> **What to do**
Each line of the records needs to be written out exactly, with any image left out.

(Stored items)
------------------------------------------------------------

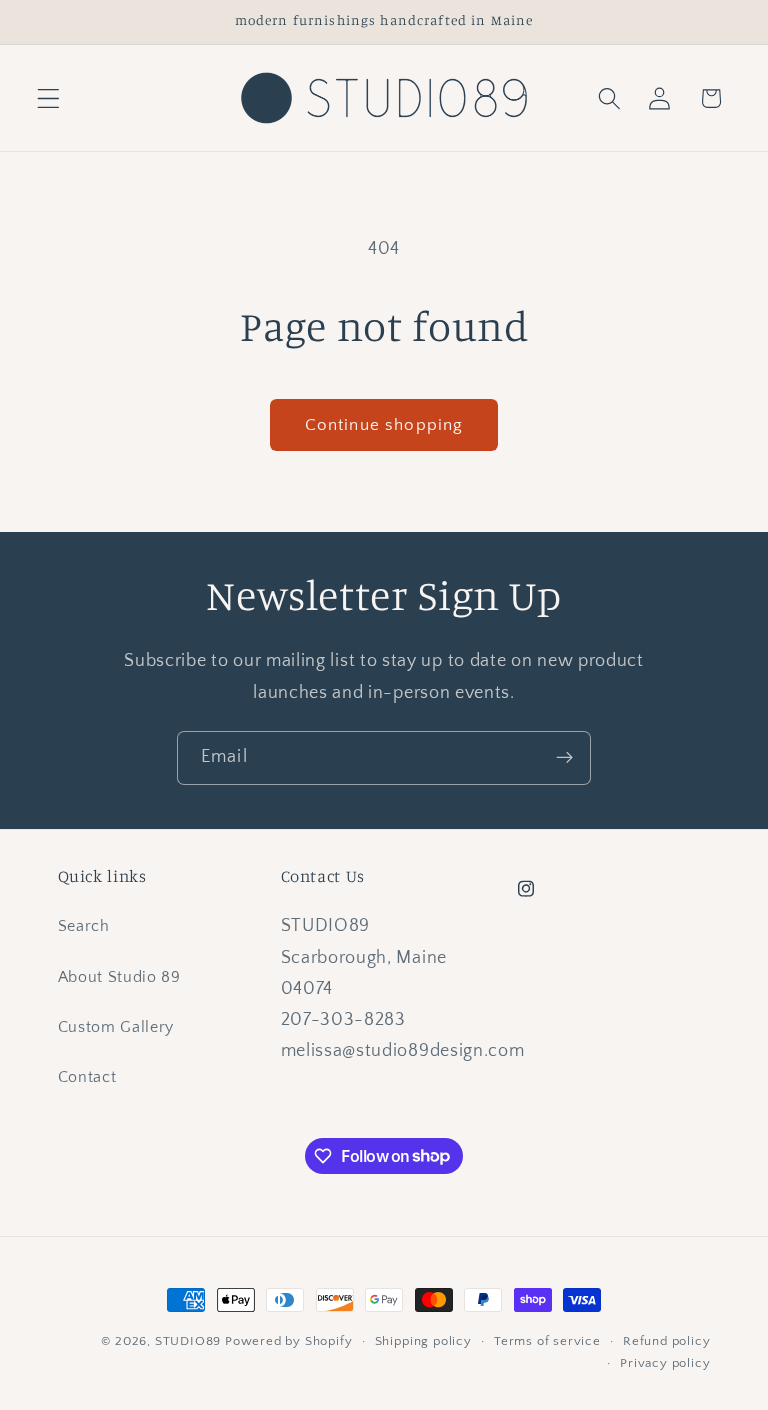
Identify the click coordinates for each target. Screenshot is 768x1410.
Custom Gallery (116, 1027)
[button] (48, 98)
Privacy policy (665, 1363)
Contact (87, 1077)
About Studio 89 (119, 977)
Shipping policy (423, 1341)
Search (84, 926)
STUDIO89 (188, 1341)
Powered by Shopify (289, 1341)
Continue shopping (384, 424)
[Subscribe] (564, 758)
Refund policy (666, 1341)
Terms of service (547, 1341)
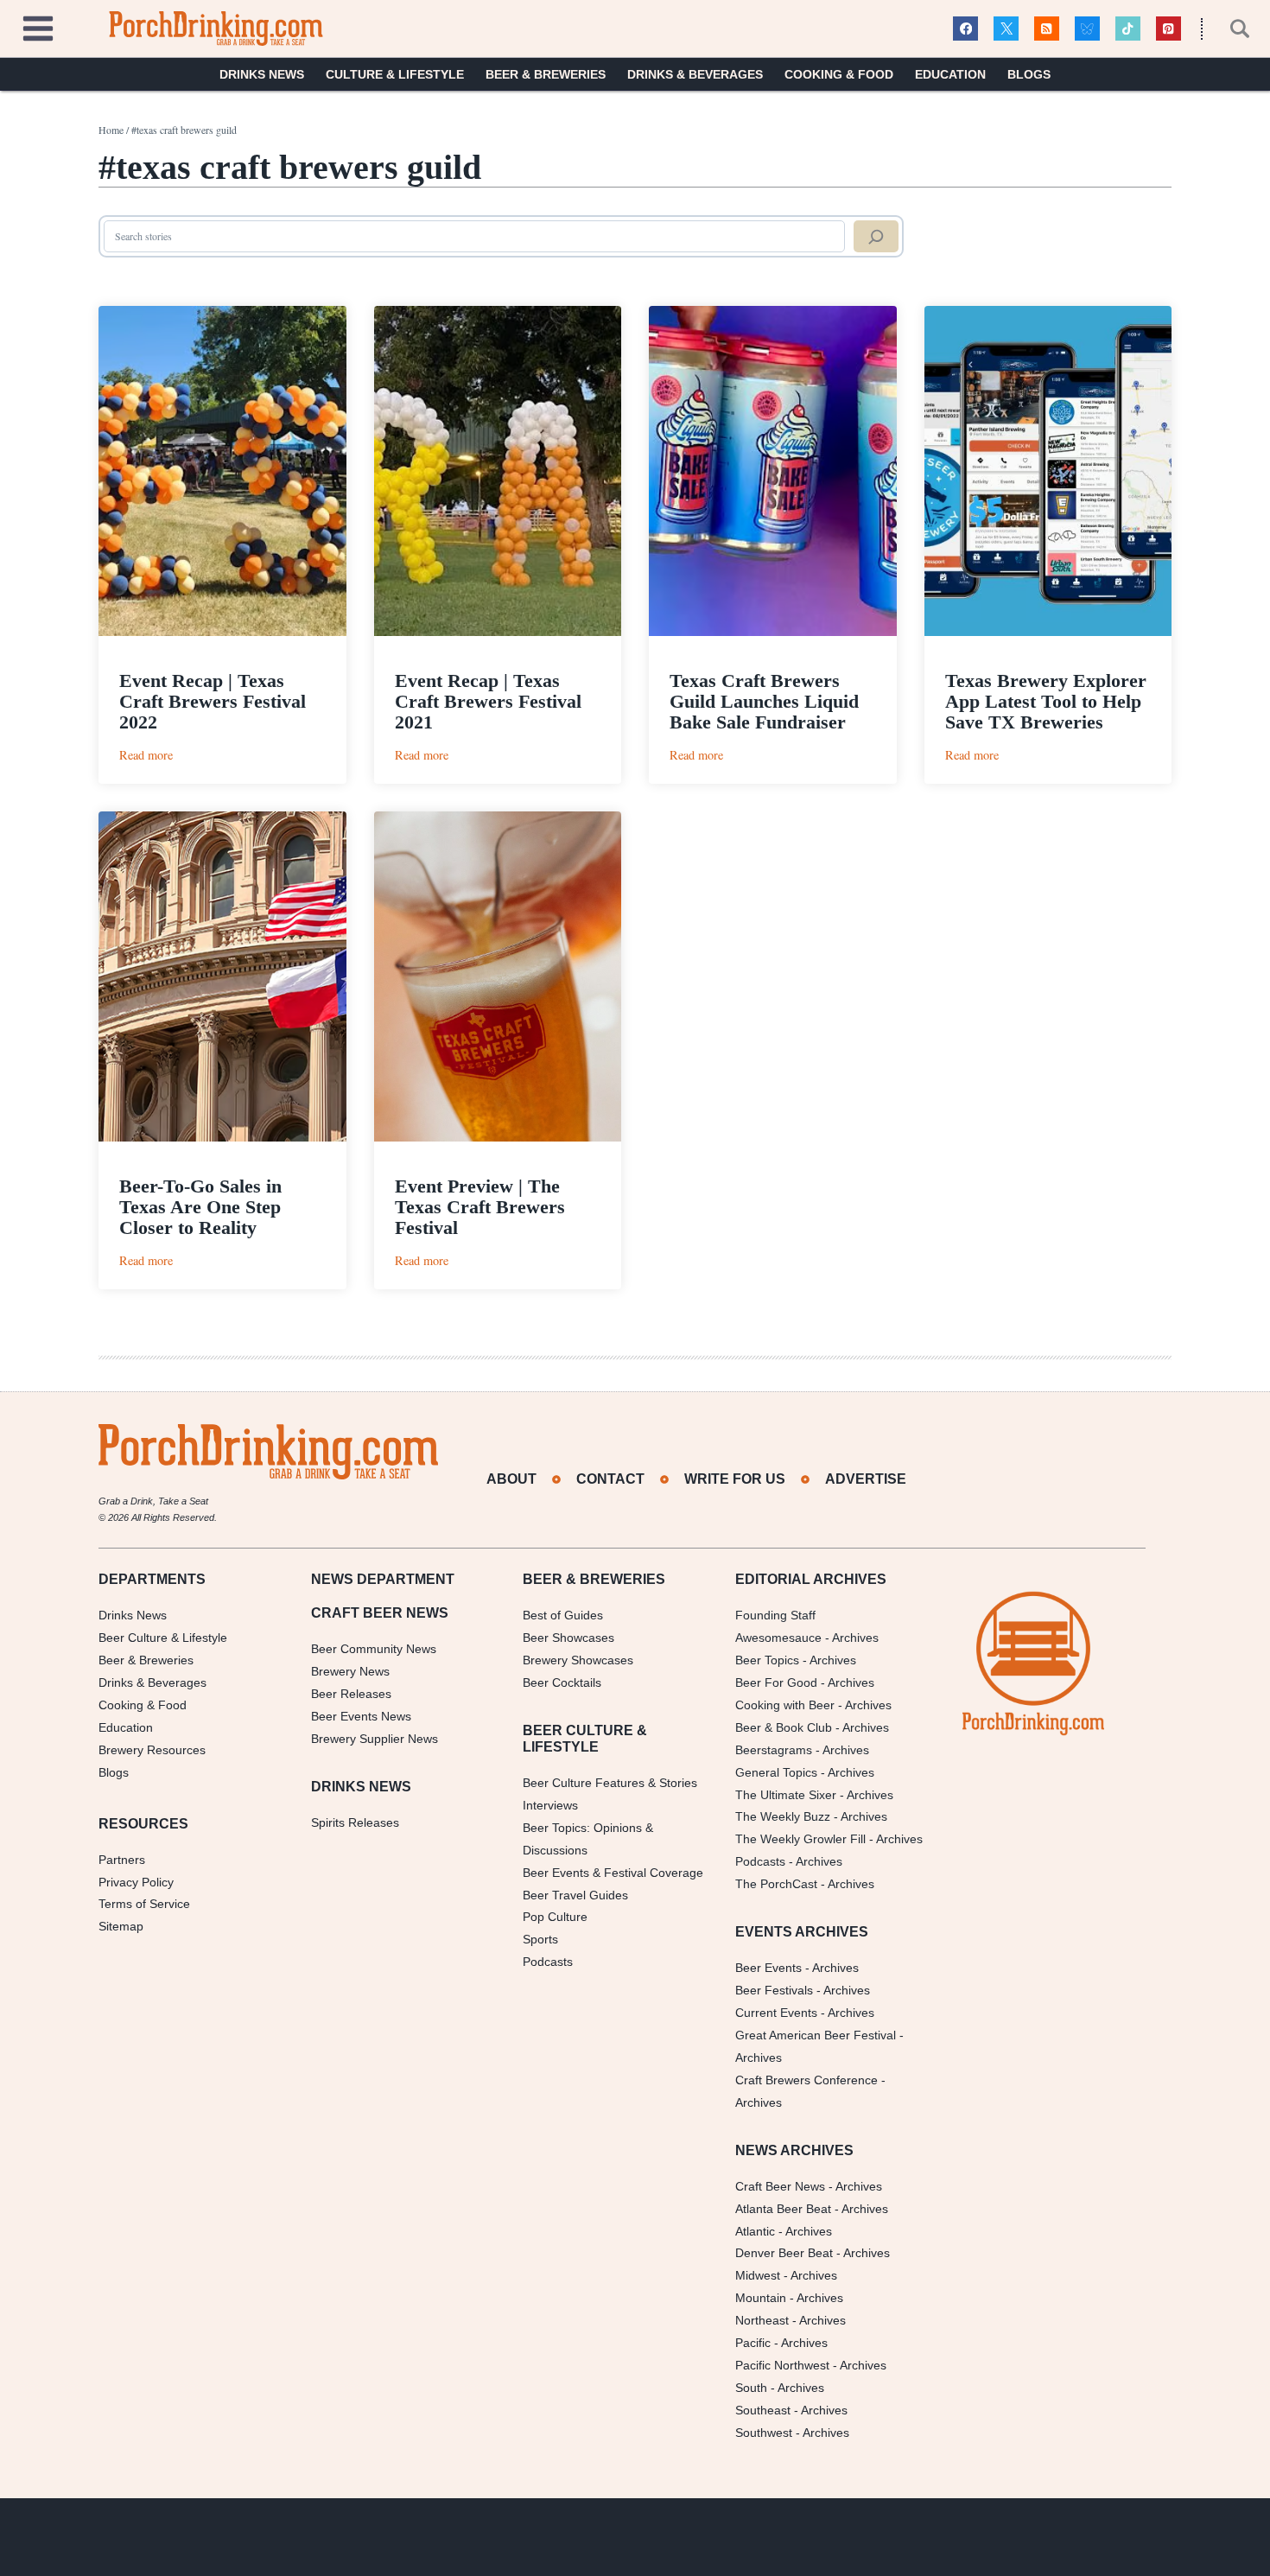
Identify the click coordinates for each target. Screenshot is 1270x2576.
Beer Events (768, 1968)
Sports (540, 1939)
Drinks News (261, 74)
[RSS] (1046, 28)
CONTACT (610, 1479)
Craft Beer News (780, 2186)
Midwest (757, 2275)
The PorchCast (776, 1884)
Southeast (763, 2410)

------------------------------------------------------------

> **Solution to this task**
Identify the click coordinates for each target. Screenshot is 768x1410.
Custom Gallery (116, 1027)
[button] (48, 98)
Privacy policy (665, 1363)
Contact (87, 1077)
About Studio 89 (119, 977)
Shipping policy (423, 1341)
Search (84, 926)
STUDIO89 (188, 1341)
Powered by Shopify (289, 1341)
Continue shopping (384, 424)
[Subscribe] (564, 758)
Refund policy (666, 1341)
Terms of service (547, 1341)
Identify the click coordinates for each target. Screenshot is 1270x2576.
Beer Events (768, 1968)
Sports (540, 1939)
Drinks News (261, 74)
[RSS] (1046, 28)
CONTACT (610, 1479)
Craft Beer News (780, 2186)
Midwest (757, 2275)
The PorchCast (776, 1884)
Southeast (763, 2410)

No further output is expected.